Now, after saying all this, I can go back to the beginning and say that there is no spiritual path, not because all is one and therefore negated, but because all is One and at the same time the path to return there, and that’s a supreme positive. So life itself is the spiritual path, afterlife too. Existence is that whether we realize it or not. We evolve despite ourselves, although we can certainly speed things up conceiving of for convenience sake a spiritual path. And while on that path there are check points, like emptiness and Supermind, as well as other things, the soul change (surfacing the soul) for one, they aren’t the destination, just take you closer to it, and so they hold no all-importance, and making them the goal is as much of a trap as ignoring them altogether, believe me, but it is good to know of them, since your understanding and not only your heart take you forward on the path, and what the mind sees it can identify with, like what the soul envisions creates a world or a universe.
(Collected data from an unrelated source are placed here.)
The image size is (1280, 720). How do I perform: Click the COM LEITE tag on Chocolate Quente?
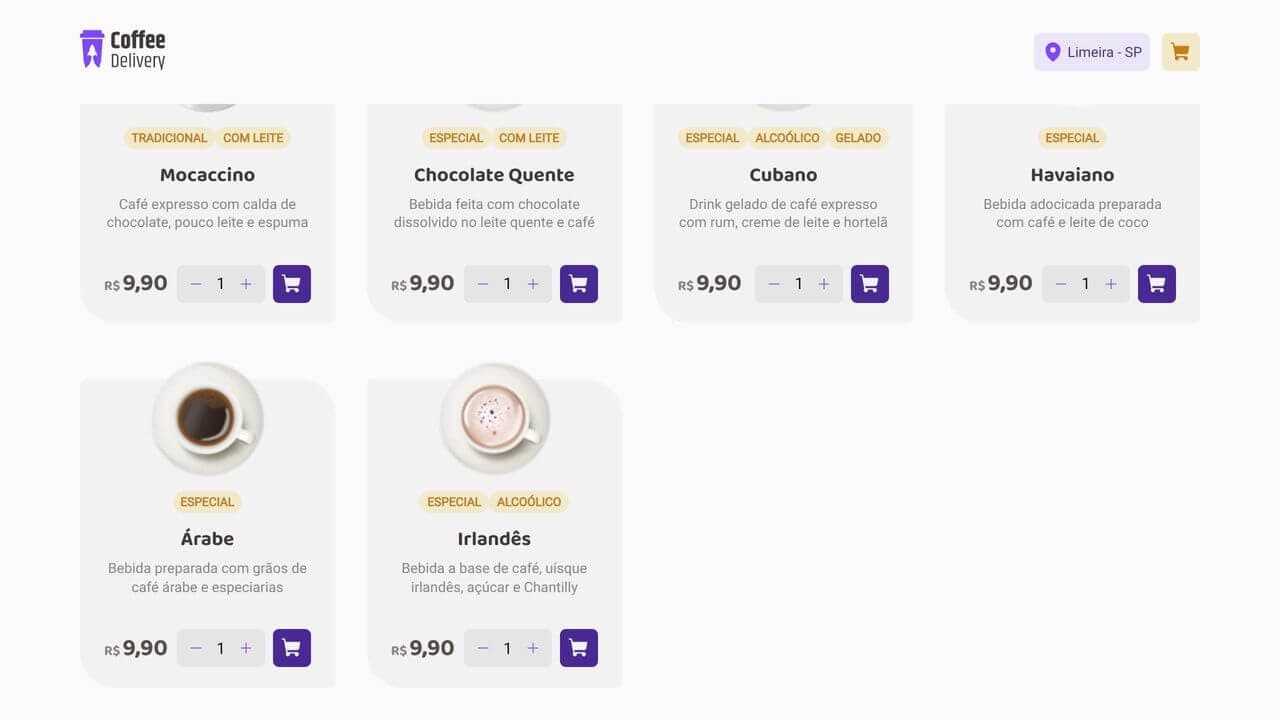529,138
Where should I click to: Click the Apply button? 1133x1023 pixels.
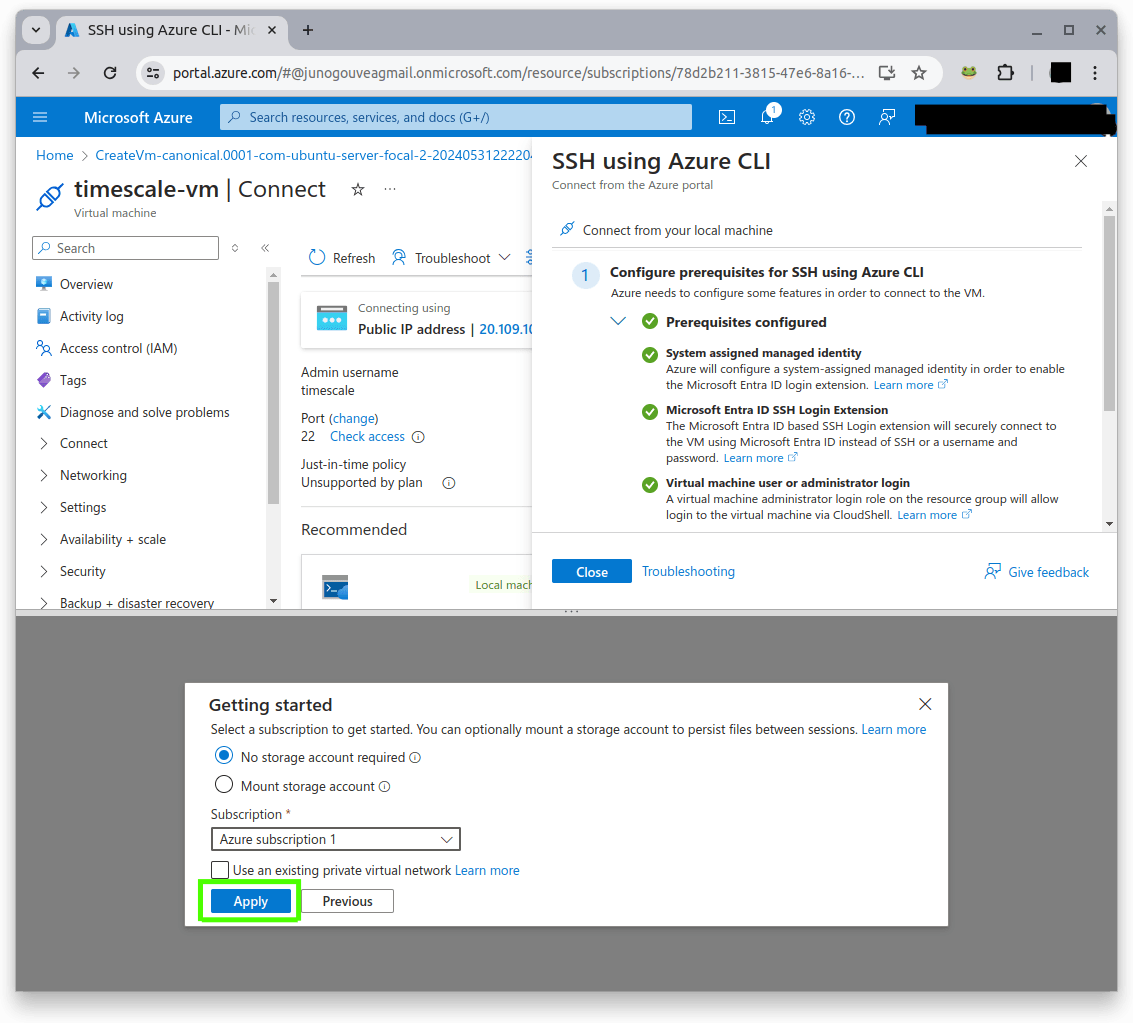point(250,901)
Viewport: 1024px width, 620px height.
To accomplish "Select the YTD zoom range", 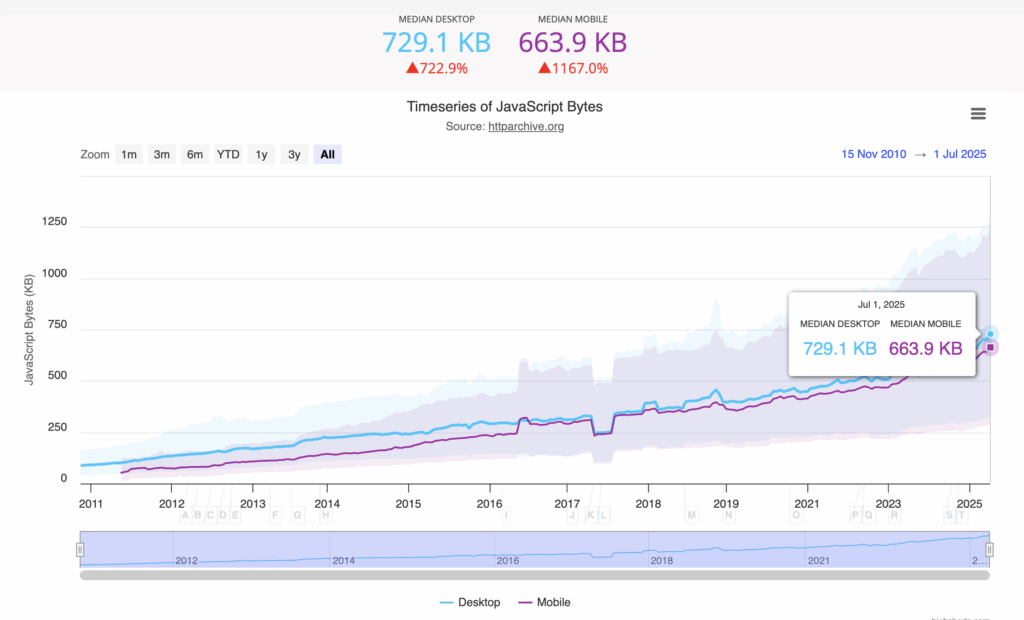I will coord(229,154).
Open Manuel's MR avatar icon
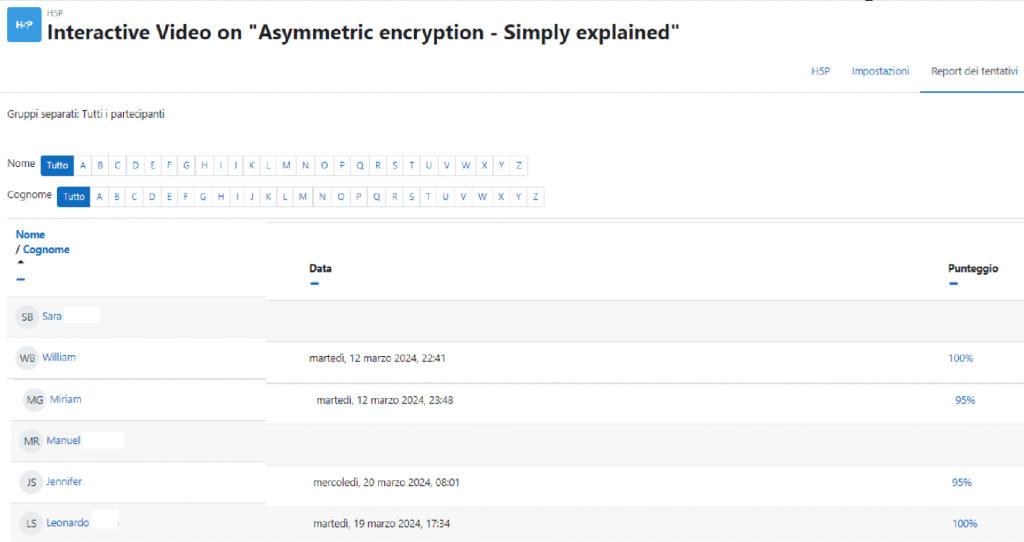This screenshot has height=542, width=1024. pyautogui.click(x=31, y=441)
So relax, though you are God like many think, maybe even yourself, you’ll only know yourself God when you can see through innumerable eyes at the same time, and you would also have superpowers.
As far as the question of being Awakened or not, I think the film in question gives a good picture of how different that is from being in ego consciousness when it shows that not as a philosophy but as a radical change of consciousness on the part of those interviewed. Are you there?